* [ACTIVITY] Retype exactly the lines of the listing below from the one with "Instruction: Click the dice" through the last, both included, and leave every picture out.

* [DATASET RECORDS]
══════════
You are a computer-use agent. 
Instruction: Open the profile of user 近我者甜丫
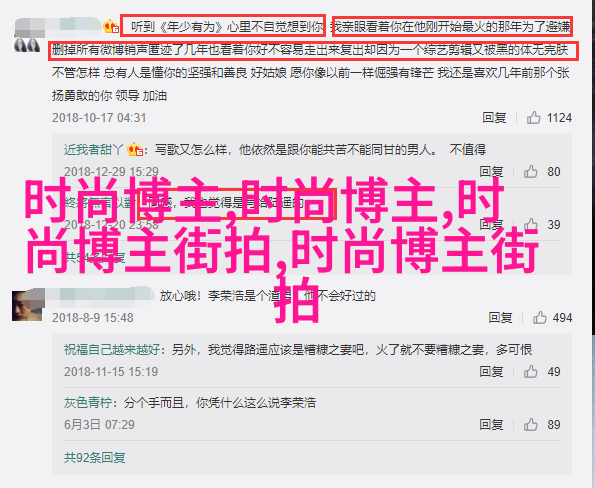point(94,150)
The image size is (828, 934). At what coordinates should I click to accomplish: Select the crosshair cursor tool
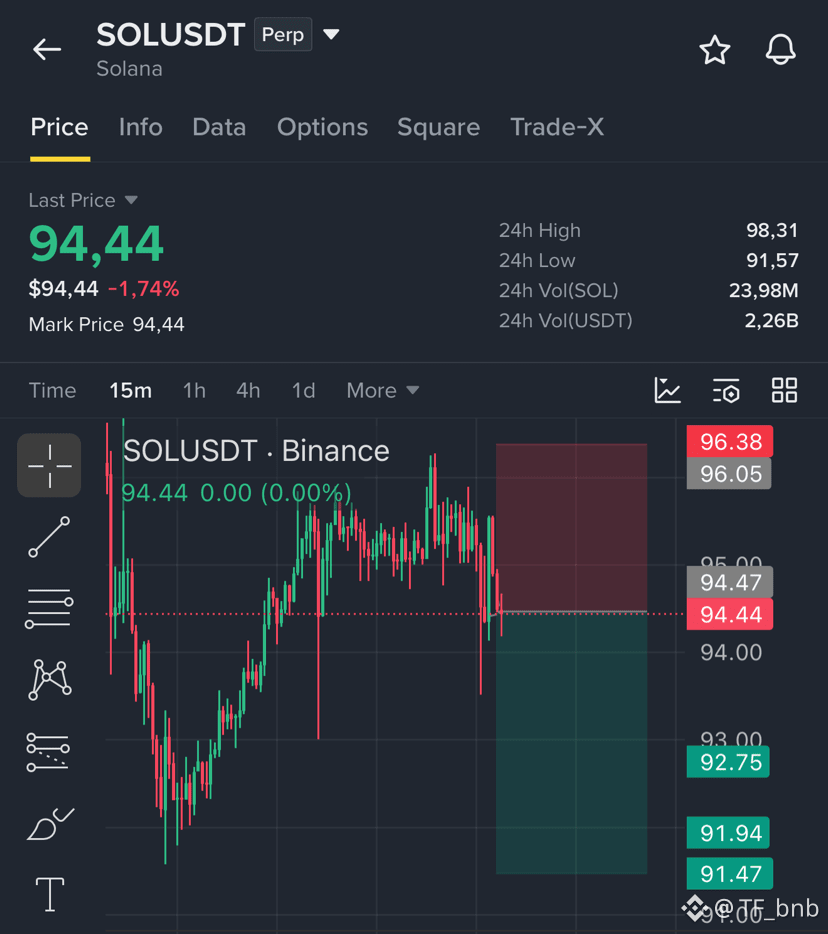click(x=49, y=465)
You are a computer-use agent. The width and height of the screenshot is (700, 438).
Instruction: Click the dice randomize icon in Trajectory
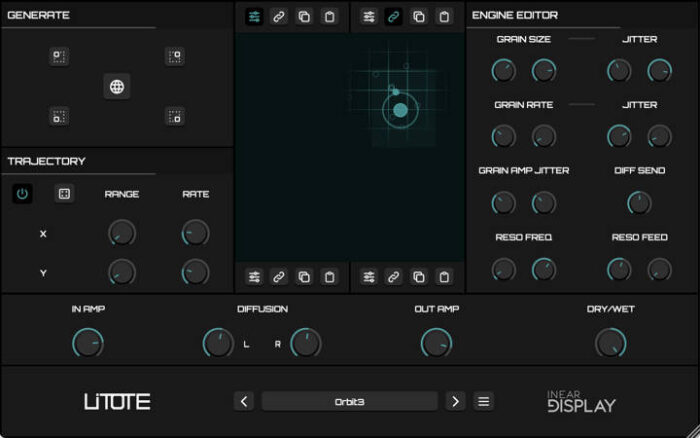click(x=64, y=194)
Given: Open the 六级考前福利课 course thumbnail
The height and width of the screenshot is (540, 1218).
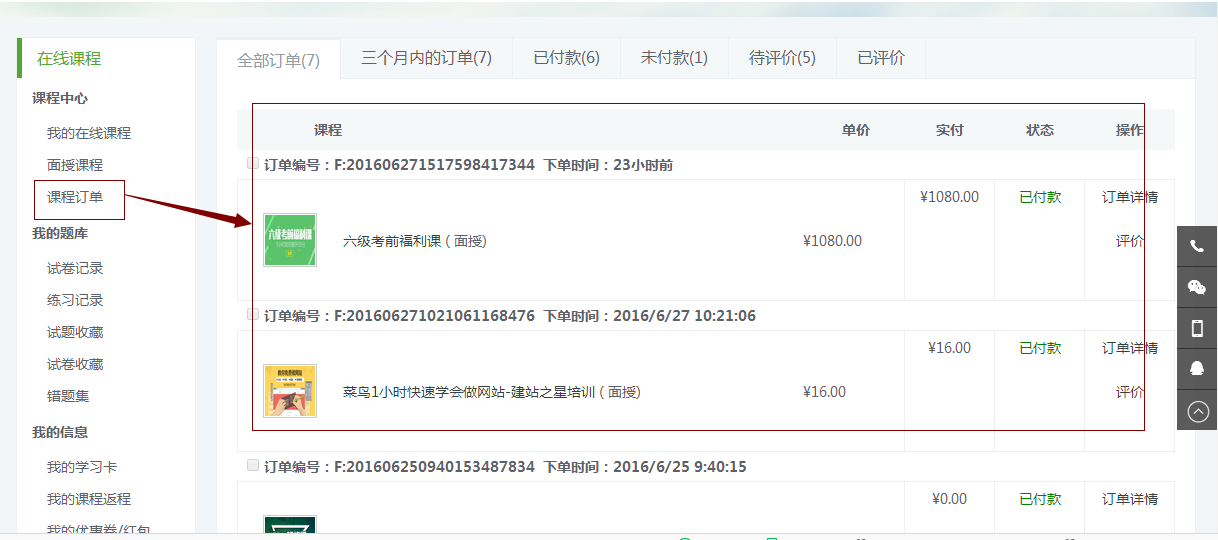Looking at the screenshot, I should coord(290,240).
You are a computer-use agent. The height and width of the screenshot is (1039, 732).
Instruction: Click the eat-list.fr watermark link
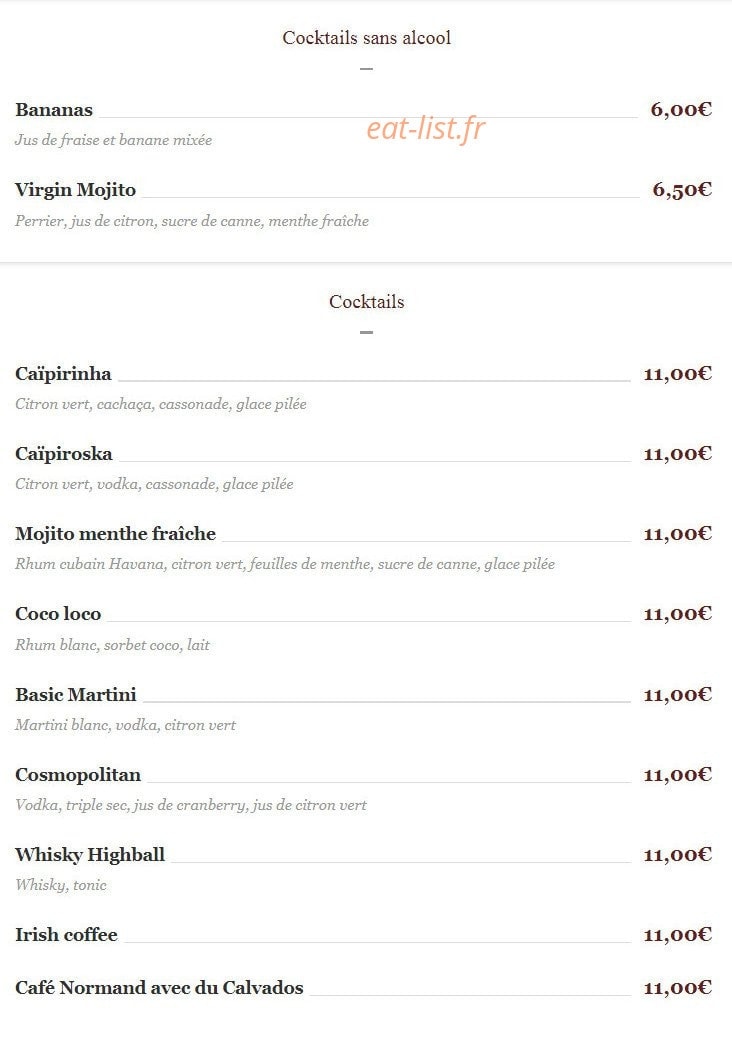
══════════
* [COMPLETED TASK]
Instruction: Click the dice randomize icon in Trajectory
click(x=64, y=194)
Given: Open the 六级考前福利课 course thumbnail
The height and width of the screenshot is (540, 1218).
Looking at the screenshot, I should coord(290,240).
You are a computer-use agent. The height and width of the screenshot is (1039, 732).
Instruction: Click the eat-list.fr watermark link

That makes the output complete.